Tarung Derajat Kota Bogor Gelar UKT, 40 Atlet Naik Tingkat

Ujian Kenaikan Tingkat Tarung Derajat Kota Bogor di Halaman Kantor Bapenda. Foto: Istimewa.
Ujian Kenaikan Tingkat Tarung Derajat Kota Bogor di Halaman Kantor Bapenda. Foto: Istimewa.

Harnas.id, BOGOR – Tarung Derajat (TD) Kota Bogor kembali menunjukkan komitmennya dalam mencetak generasi petarung berkarakter melalui penyelenggaraan Ujian Kenaikan Tingkat (UKT) yang diikuti puluhan peserta. Kegiatan ini digelar di halaman Kantor Badan Pendapatan Daerah (Bapenda) Kota Bogor, Jalan Pemuda, Kecamatan Tanah Sareal, Minggu (18/1/2026).

Sebanyak 40 atlet dari berbagai tingkatan mengikuti UKT sebagai bagian dari proses pembinaan berkelanjutan, khususnya bagi kalangan pelajar dan anak usia dini.

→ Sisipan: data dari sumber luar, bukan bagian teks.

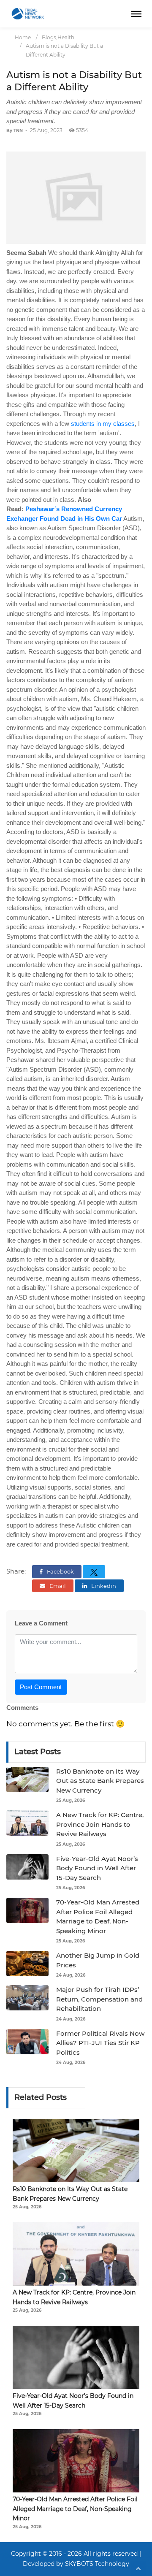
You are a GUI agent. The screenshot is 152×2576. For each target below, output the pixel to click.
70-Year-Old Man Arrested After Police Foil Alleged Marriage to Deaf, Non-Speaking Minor (75, 2508)
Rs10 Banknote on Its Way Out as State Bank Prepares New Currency (100, 1780)
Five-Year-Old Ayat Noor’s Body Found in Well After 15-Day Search (97, 1868)
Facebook (60, 1571)
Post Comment (41, 1686)
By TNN (14, 130)
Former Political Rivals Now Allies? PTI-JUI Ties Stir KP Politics (100, 2042)
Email (57, 1585)
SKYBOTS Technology (97, 2564)
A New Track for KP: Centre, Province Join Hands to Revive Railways (100, 1824)
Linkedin (103, 1585)
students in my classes (103, 423)
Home (23, 37)
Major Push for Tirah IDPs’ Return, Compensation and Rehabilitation (99, 1999)
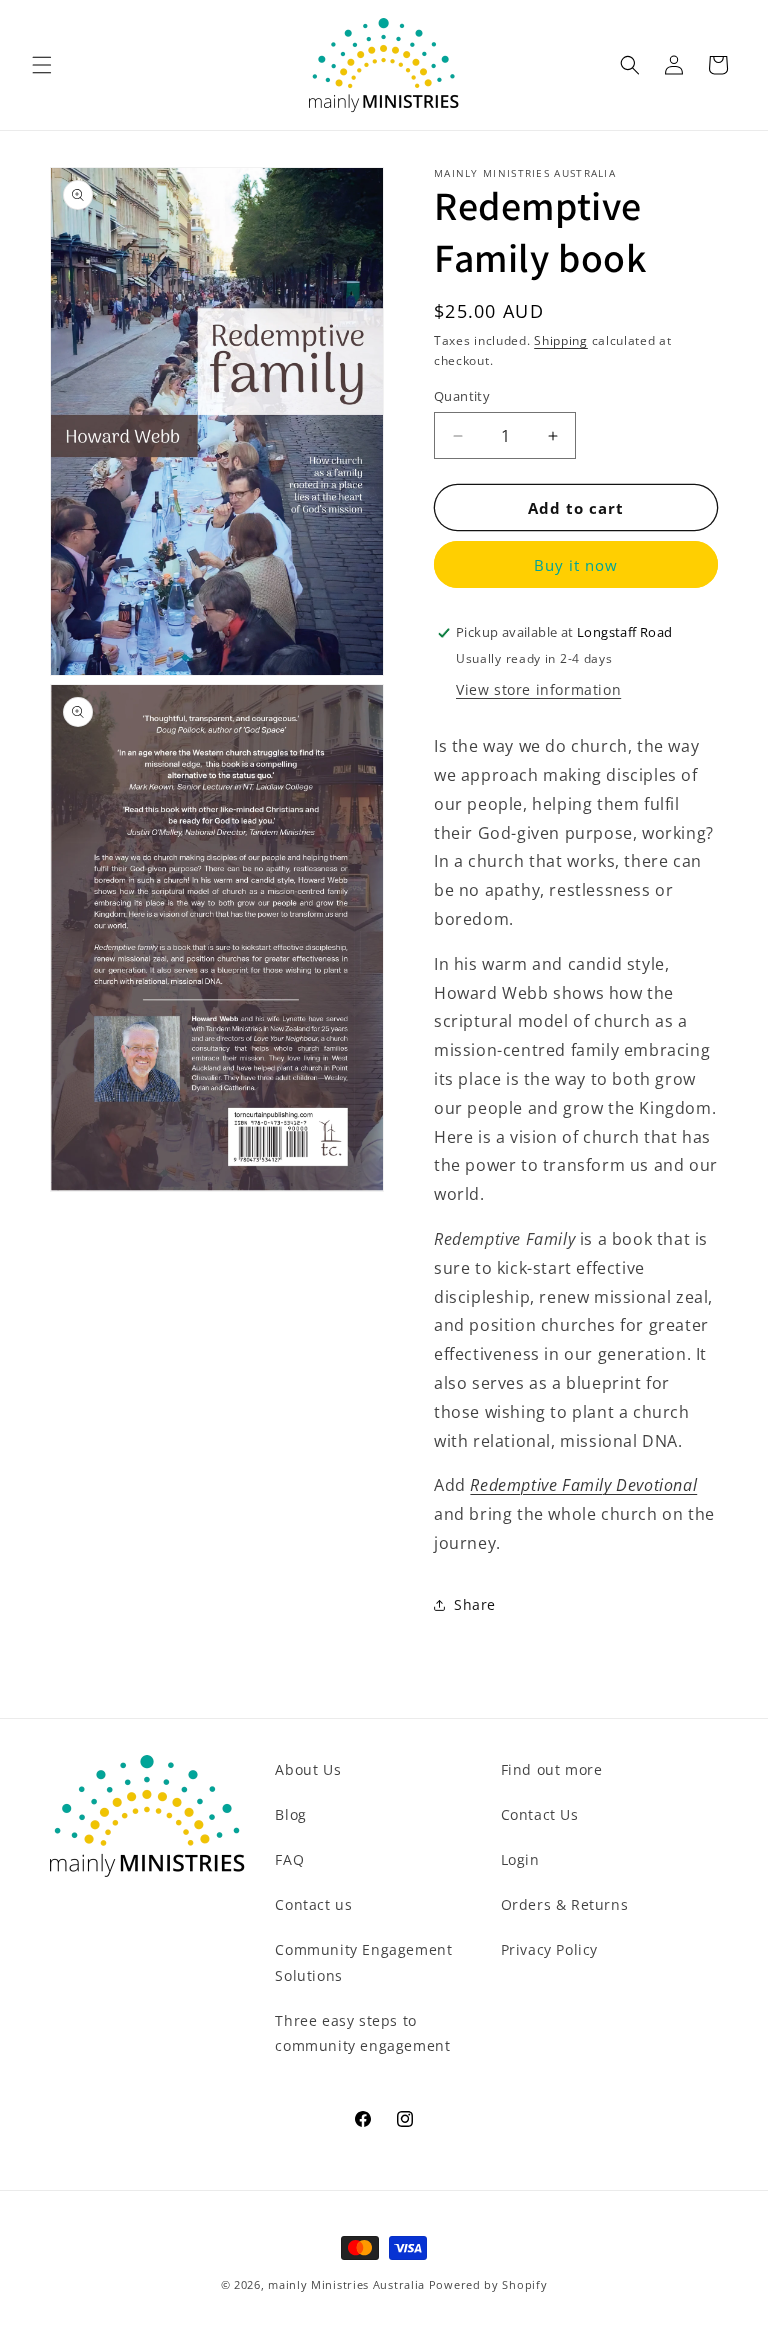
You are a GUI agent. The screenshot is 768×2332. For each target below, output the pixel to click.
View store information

Pelatih Utama Tarung Derajat Kota Bogor, Febby Hendra Benyamin, menjelaskan bahwa UKT tidak hanya menjadi tolok ukur kemampuan teknis atlet, tetapi juga sarana pembentukan karakter sejak usia dini.

“Ujian kenaikan tingkat ini menegaskan bahwa Tarung Derajat bukan lagi olahraga yang identik dengan orang dewasa. Anak-anak usia dini pun kini sudah mulai dilibatkan secara aktif dalam proses pembinaan,” ujar Febby.

Ia menambahkan, pembinaan sejak dini diharapkan mampu menanamkan nilai disiplin, keberanian, serta tanggung jawab kepada para peserta.

Sementara itu, salah satu pelatih TD Kota Bogor, Taufik, merinci jumlah peserta UKT berdasarkan tingkatan. Untuk Kurata I diikuti oleh 22 peserta, Kurata II sebanyak 9 peserta, dan Kurata III diikuti 13 peserta.

“Kurata merupakan sistem tingkatan dalam seni beladiri Tarung Derajat. Terdapat tujuh tingkat sabuk, mulai dari Kurata I hingga Kurata VII, yang mencerminkan penguasaan teknik, mental, keberanian, dan ketangkasan atlet,” jelas pelatih yang akrab disapa Kang Opik.

Senada dengan hal tersebut, Kepala Bidang Pembinaan dan Prestasi TD Kota Bogor, Evandy Dahni, menegaskan bahwa pelaksanaan UKT menjadi bukti nyata bahwa regenerasi Tarung Derajat di Kota Bogor terus berjalan secara konsisten.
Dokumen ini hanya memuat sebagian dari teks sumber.